▸ **Records for this task**

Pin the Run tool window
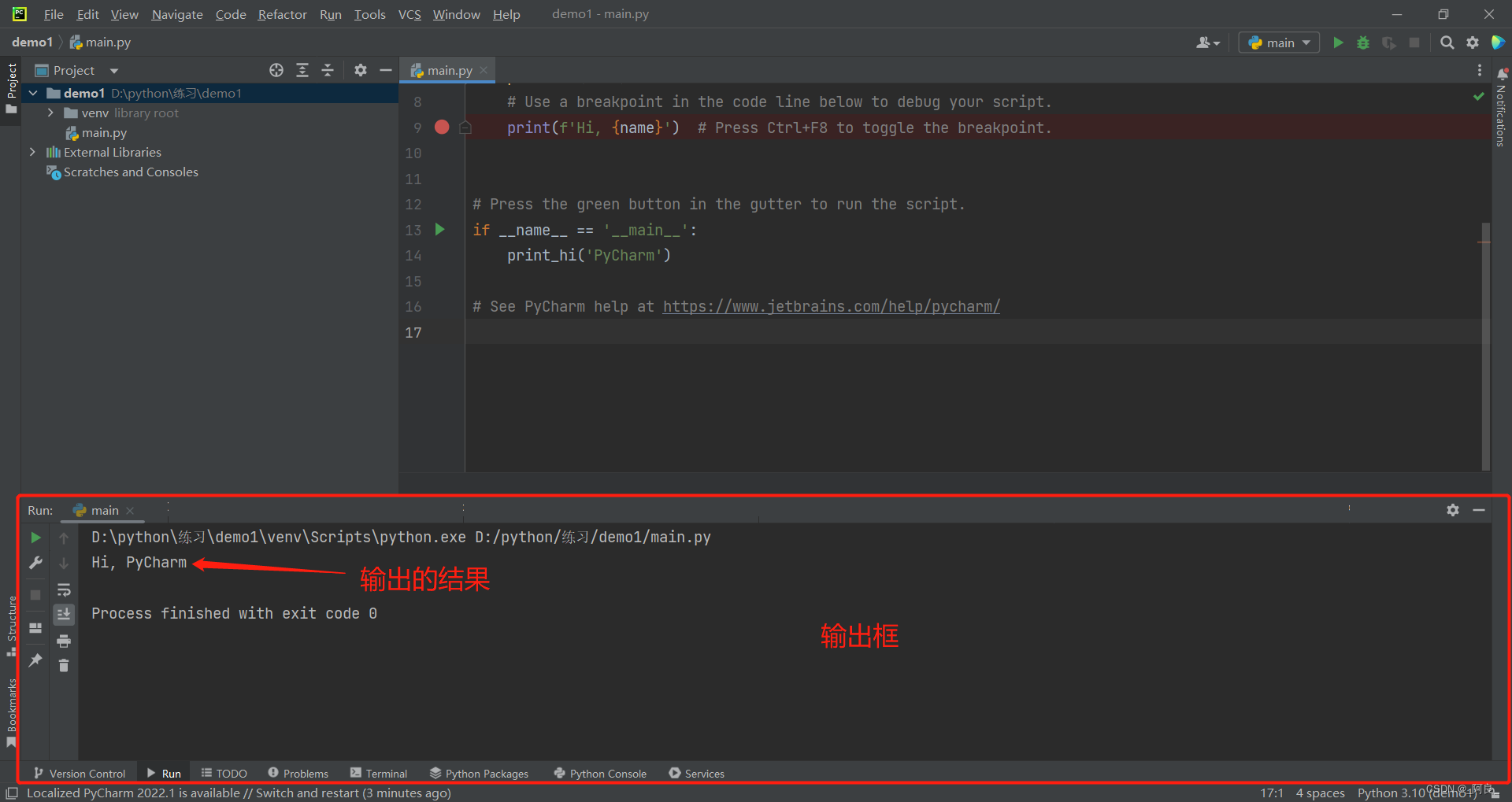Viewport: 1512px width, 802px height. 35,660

---

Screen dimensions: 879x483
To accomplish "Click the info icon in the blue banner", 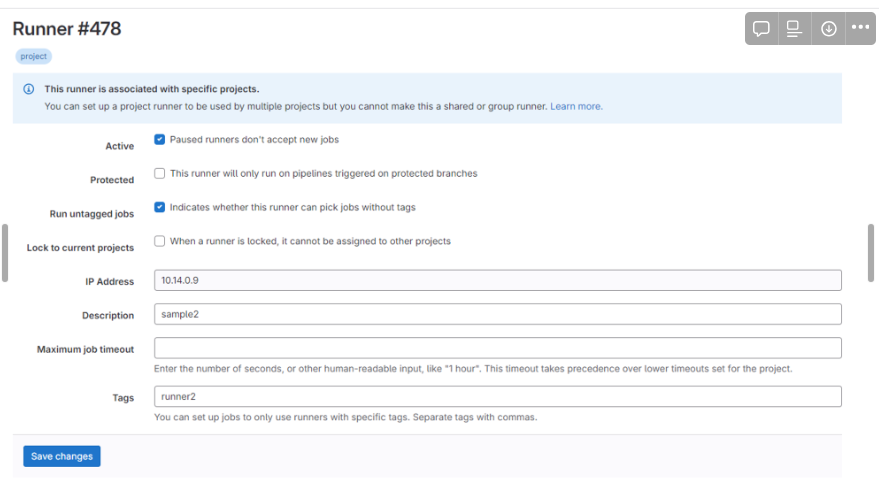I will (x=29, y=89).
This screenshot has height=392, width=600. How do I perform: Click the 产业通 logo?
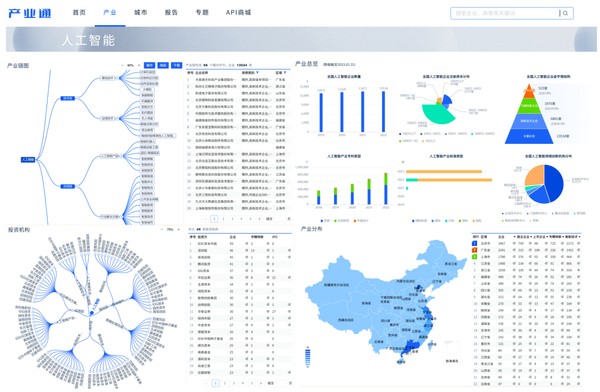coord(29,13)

* * *

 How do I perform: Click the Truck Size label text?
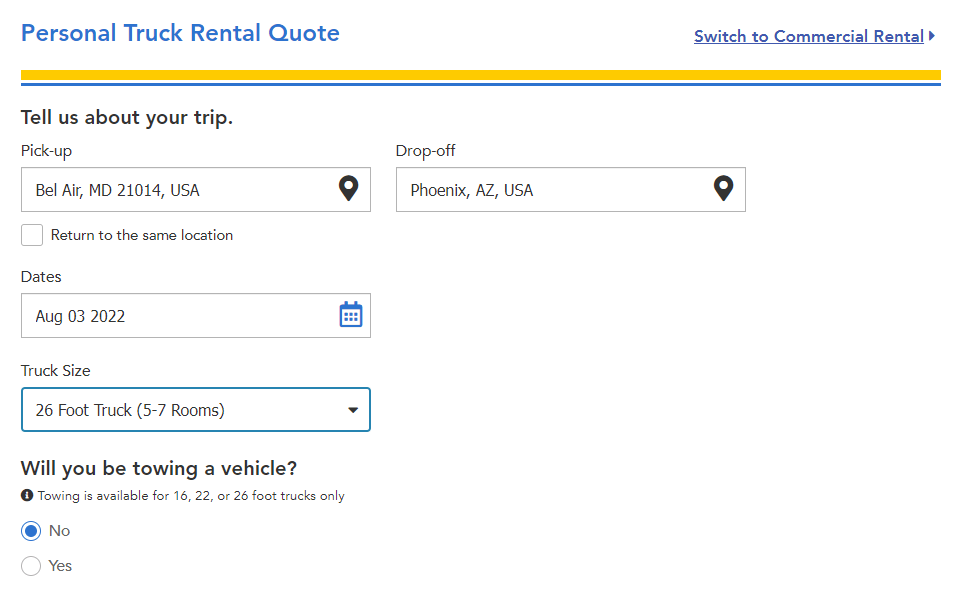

▸ **Job**
Can you express the stretch from the line containing "This screenshot has" through the line containing "coord(29,13)" in the listing as a numbered list, skipping blank lines and leaving out the pictures?

▸ **Task result**
1. This screenshot has height=392, width=600. How do I perform: Click the 产业通 logo?
2. coord(29,13)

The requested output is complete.